- _DIRECTIONS FOR THIS TASK_:
Arrange the stretch of the listing from the line containing "This screenshot has width=1400, height=852." through the line containing "[x=644, y=148]" as a two-column CSV with the headers input and output. Put each input and its output on one row, with both fields quoted and line breaks replaced by spaces.

━━━ MATERIAL SHOWN

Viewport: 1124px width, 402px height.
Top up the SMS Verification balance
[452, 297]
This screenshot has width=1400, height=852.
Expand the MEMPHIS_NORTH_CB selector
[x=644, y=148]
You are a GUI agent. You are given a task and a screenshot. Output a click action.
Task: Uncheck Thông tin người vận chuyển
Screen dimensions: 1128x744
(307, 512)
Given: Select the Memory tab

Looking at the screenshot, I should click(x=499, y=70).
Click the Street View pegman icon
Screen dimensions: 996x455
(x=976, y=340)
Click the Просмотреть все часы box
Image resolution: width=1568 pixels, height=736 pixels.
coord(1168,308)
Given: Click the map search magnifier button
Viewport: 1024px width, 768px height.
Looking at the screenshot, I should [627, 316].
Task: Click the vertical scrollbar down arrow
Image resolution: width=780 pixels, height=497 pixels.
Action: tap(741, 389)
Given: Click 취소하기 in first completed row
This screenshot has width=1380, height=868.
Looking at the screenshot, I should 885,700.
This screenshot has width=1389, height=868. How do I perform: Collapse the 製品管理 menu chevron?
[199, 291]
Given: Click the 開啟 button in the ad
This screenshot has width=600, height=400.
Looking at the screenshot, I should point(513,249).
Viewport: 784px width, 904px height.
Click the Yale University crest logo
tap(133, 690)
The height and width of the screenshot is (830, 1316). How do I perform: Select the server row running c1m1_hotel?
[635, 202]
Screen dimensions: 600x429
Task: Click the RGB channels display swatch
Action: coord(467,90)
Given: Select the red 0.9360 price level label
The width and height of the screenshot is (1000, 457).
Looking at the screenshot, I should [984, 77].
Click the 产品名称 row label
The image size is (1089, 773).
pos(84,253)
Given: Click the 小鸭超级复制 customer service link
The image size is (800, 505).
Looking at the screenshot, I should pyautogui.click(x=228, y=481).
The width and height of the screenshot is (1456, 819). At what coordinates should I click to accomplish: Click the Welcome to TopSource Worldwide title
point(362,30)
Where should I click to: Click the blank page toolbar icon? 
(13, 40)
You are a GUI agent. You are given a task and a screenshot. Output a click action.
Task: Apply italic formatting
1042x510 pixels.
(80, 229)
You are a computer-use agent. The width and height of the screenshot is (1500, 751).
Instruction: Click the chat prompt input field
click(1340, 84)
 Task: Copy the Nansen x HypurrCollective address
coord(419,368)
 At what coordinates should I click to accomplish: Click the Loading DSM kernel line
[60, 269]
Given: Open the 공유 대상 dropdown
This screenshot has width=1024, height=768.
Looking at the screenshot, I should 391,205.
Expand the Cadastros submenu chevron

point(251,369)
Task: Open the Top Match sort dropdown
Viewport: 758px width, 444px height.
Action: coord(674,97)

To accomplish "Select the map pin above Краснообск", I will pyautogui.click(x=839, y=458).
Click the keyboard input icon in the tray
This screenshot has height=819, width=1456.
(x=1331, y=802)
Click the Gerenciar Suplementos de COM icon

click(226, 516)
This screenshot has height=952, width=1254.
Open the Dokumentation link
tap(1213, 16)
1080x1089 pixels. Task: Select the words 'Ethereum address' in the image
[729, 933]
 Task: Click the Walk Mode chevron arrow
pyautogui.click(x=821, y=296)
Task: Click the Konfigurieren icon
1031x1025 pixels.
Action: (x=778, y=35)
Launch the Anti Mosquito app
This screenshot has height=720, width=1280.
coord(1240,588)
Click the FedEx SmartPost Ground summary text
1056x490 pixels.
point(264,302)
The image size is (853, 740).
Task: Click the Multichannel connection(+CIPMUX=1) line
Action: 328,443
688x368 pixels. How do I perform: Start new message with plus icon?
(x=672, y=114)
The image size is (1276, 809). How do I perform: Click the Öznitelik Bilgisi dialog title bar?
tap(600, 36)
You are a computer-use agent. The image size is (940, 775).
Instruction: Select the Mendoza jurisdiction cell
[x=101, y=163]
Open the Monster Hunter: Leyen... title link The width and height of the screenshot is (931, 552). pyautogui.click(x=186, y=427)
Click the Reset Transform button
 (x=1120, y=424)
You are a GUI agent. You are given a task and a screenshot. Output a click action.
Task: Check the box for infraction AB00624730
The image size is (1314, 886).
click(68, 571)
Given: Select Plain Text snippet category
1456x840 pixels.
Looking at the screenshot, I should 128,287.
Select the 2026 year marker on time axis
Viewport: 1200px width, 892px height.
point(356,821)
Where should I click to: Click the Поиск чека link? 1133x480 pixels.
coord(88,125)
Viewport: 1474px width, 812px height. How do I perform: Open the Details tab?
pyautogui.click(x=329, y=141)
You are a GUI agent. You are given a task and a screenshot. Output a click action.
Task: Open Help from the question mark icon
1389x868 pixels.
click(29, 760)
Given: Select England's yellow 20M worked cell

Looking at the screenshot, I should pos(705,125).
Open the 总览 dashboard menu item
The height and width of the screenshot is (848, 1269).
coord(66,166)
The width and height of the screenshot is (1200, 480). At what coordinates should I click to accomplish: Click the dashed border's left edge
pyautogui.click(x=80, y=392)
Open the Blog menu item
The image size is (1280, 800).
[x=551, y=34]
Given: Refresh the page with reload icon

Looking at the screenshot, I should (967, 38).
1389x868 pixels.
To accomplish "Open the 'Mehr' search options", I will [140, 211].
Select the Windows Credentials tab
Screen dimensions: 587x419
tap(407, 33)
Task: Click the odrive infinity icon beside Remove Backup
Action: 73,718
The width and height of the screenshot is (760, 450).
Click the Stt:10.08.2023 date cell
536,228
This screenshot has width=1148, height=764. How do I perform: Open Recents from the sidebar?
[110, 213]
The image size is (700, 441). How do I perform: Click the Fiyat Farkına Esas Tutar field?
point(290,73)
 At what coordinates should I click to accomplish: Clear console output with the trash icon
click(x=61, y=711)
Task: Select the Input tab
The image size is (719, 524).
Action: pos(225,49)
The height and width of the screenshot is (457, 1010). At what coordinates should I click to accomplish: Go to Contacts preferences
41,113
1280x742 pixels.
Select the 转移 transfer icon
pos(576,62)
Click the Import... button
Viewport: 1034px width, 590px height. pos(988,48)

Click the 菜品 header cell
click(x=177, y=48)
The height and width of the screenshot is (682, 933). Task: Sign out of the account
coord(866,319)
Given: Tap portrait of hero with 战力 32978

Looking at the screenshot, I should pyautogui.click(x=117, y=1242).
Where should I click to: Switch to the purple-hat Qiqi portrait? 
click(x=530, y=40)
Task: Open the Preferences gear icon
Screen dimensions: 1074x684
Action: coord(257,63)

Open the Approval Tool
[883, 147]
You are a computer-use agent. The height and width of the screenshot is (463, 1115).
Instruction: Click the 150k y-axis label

━━━━━━

- _RESPONSE_:
input,output
"This screenshot has width=1400, height=852. Expand the MEMPHIS_NORTH_CB selector","[x=644, y=148]"